So the journey to answer the next three questions of the “Being a Thinking Environment” exercise took me on what has been an odyssey of affirmation that means I now live in a body for which I am filled with admiration and affection, and which I care for with daily protective & nurturing practices. Again, I’m going to sound dramatic, but to be honest this feels like nothing short of a miracle to me.


This story leads me to where I am currently when I engage with the reflection exercise. My answer to the first question now is, and has been for an embarrassingly long time, The Component of Information:


“Absorbing all the relevant facts


— Full and accurate information results in intellectual integrity.

— We base our decisions on information all of the time. When the information is incorrect or limited, the quality of our thinking suffers and we can be trapped in denial. Whereas, accurate and full information provides the path to good independent thinking.”


So I’ve finally decided to pull my head out of the morass of objections I have towards the word “fact”, and use the exact same tool I used to transform my relationship to my body – having thinking sessions – to upgrade my relationship to the Component of Place from crazy and deranged (I’m really not exaggerating) to one of intelligence.


What’s been in the way of this, you may ask?


Just what is the issue?


Well, for a start, you say the word “facts” to me, and I ask “whose facts?” Given that “we see the world not as it is, but as we are” (a quote widely attributed to Stephen Covey, but actually attributed to Anaïs Nin, who may well have sourced it herself – apparently – from The Talmud – you see what I mean, the quote itself is a case in point!), it stands to reason that when people start talking about facts, we ought to be asking ourselves what information is the source of these facts? What is the world view of the person deriving the information upon which the facts are based? And who is to say which world view is the “right” one, since we know that the mindset of the observer in any experiment seeking to produce proof influences what the observer sees and does not see. And yes, I know, we have peer reviewed studies, but peers may often come from the same world views, educated in the same systems, governed by the same presumptions. Do they, I wonder, actively seek peers from wildly diverse backgrounds and cultural frameworks to review their findings?

* _THINGS TO DO_
1. In the reflection on the "Being a Thinking Environment" exercise, which component does the writer currently give as the answer to the first question?
2. Write the next part of the reflection on the "Being a Thinking Environment" exercise, picking up after its last sentence.

* _DATA PROVIDED_

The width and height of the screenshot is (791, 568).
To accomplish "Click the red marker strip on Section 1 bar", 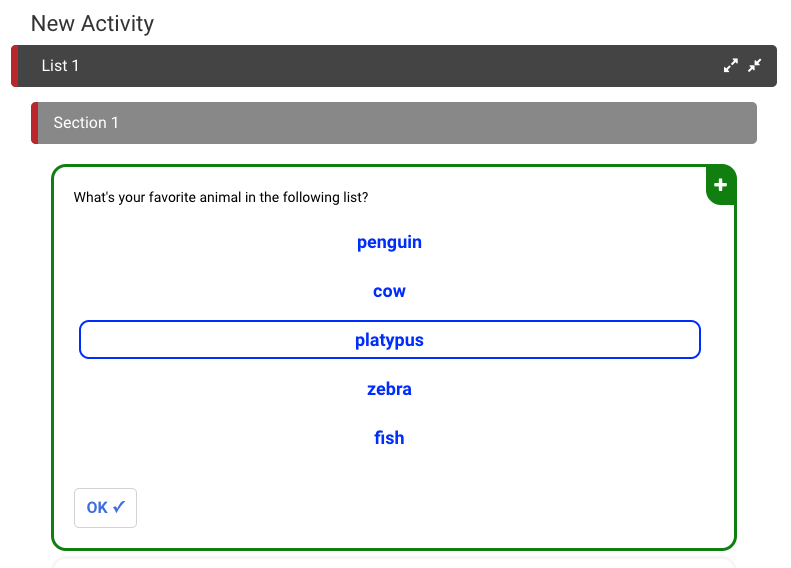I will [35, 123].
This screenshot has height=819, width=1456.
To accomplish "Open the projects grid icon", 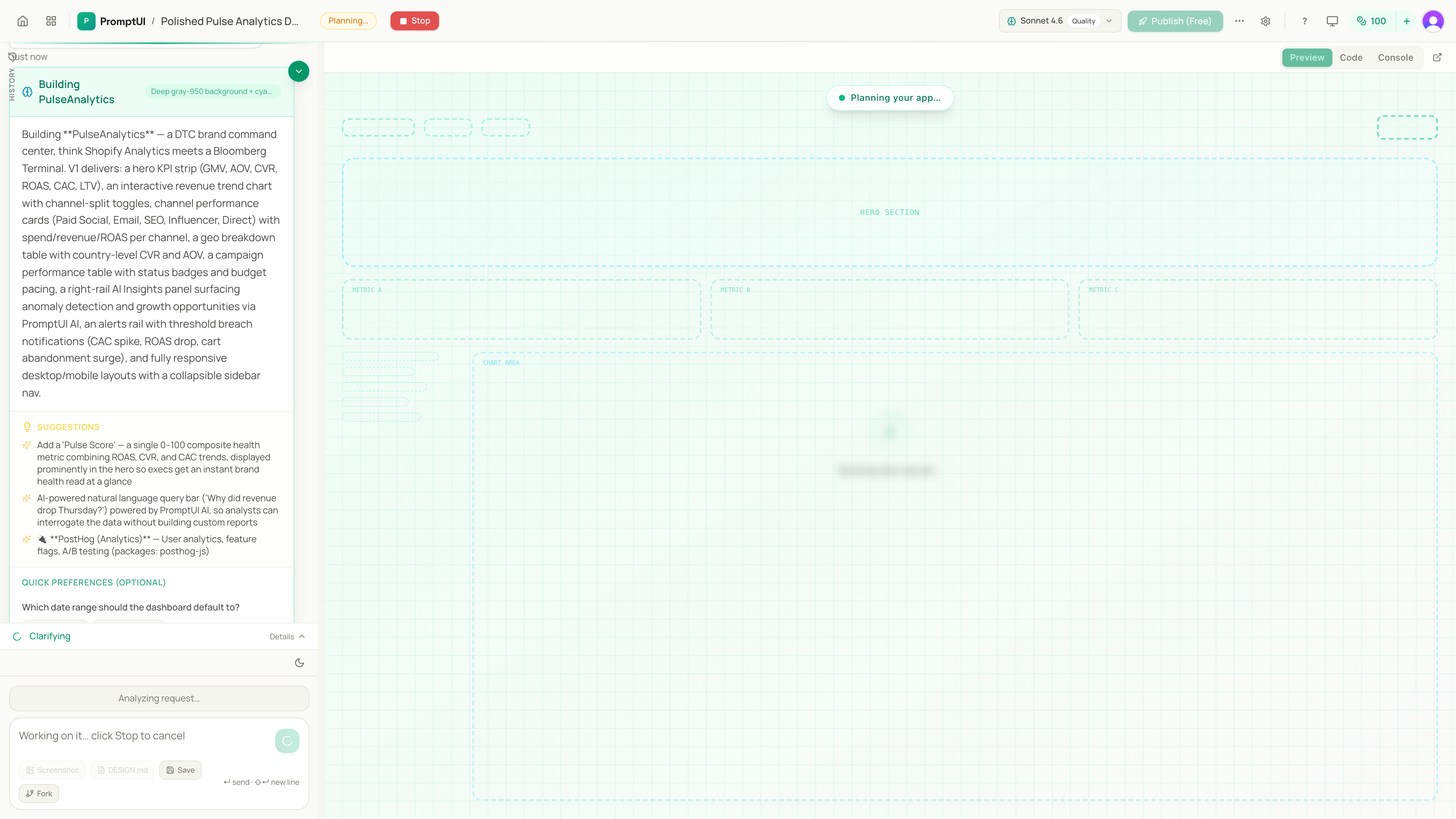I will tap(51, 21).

* _RESPONSES TO THE TASKS_
1. The Component of Information.

2.
And then, even when we do settle on something being a fact, what we actually have, if we’re really honest is partial information: what we can know as far as possible right now – and we know that at any moment someone might (and will) discover some new information which will change the current “fact” into something more factual.


After my first, really committed thinking session on this subject, though, I realised I could come to terms with this: partial information – as much as we can know for now – I can live with that.


My second conundrum has less to do with facts that have been produced through scientific study and have been peer-reviewed and more to do with the news.


This letter of mine is going to get overly long if I take you on the tortuous relationship I have with the news, but suffice it to say at this stage that a key, influential question for me here is “Should I be absorbing ‘information’ (I have lots of questions about how factual the information is) about things that provoke anxiety in me and about which I either can’t or won’t do anything?”


A sub-set thinking session will definitely get me contemplating why I get so anxious about the potential impact on the future of the global economy, the influence of China, the war in Ukraine, the 25,000 people who die every day of preventable starvation, etc, etc, ad infinitum.


For now, however, I need to get around this (most perplexing of all) quandary in terms of my relationship to the Component of Information. Most of it is coming from the outside in, and most of it is second-hand. None of it is as tangible and real to me as my direct experience. Much of it is based on history, and that is over. Much of it is proposing probability about the future, and that is fantasy. The only time I ever have is now, this moment, and the only facts I can really absorb are the ones I can access through direct experience. All of this is real and true for me, and yet I know beyond any shadow of a doubt that there is stuff I do not know and do not know I don’t know, the knowing of which could transform my direct experience. So how do I marry these two seemingly opposing “realities”?


It occurs to me, from what has emerged from my first committed thinking session on this subject, that what I need is help! And so, I end this May letter with a request:


Can you help? What do you know from your own relationship to accessing information and navigating the issues I have outlined above, that you think could assist me to transform my relationship with this Component? What can you share with me from your experience, what information do you have?


I really look forward to hearing back from anyone with the time or inclination to respond. I’ve turned a corner now and I’m ready to have a more intelligent relationship to Information!